Stored records:

----

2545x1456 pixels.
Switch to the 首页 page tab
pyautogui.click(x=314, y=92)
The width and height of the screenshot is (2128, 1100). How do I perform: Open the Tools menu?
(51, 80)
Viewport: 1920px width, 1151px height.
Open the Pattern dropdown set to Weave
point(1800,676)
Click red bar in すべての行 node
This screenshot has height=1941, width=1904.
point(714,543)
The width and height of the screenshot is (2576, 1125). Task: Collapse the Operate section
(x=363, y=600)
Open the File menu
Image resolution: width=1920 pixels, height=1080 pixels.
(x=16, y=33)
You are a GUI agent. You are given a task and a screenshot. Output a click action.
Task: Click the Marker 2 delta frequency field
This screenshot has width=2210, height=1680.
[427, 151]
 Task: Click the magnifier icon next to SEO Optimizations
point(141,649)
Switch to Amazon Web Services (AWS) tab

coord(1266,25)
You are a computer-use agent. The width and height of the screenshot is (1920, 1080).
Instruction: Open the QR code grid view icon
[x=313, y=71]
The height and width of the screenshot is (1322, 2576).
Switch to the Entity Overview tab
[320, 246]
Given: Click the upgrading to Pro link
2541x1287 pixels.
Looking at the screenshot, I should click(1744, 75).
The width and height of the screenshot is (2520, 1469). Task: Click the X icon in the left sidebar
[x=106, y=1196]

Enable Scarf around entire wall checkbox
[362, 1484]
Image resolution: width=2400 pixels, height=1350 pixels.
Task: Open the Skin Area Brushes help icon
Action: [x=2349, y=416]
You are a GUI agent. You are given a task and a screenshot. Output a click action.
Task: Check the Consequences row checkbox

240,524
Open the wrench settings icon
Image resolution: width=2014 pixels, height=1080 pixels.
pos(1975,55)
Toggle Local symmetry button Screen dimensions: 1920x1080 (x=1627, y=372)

----

Task directions:
Copy out exactly the lines from the one containing "Instruction: Open the QR code grid view icon" through the last line above, keeping both end lines.

Answer space:
Instruction: Open the QR code grid view icon
[x=313, y=71]
The height and width of the screenshot is (1322, 2576).
Switch to the Entity Overview tab
[320, 246]
Given: Click the upgrading to Pro link
2541x1287 pixels.
Looking at the screenshot, I should click(1744, 75).
The width and height of the screenshot is (2520, 1469). Task: Click the X icon in the left sidebar
[x=106, y=1196]

Enable Scarf around entire wall checkbox
[362, 1484]
Image resolution: width=2400 pixels, height=1350 pixels.
Task: Open the Skin Area Brushes help icon
Action: [x=2349, y=416]
You are a GUI agent. You are given a task and a screenshot. Output a click action.
Task: Check the Consequences row checkbox

240,524
Open the wrench settings icon
Image resolution: width=2014 pixels, height=1080 pixels.
pos(1975,55)
Toggle Local symmetry button Screen dimensions: 1920x1080 (x=1627, y=372)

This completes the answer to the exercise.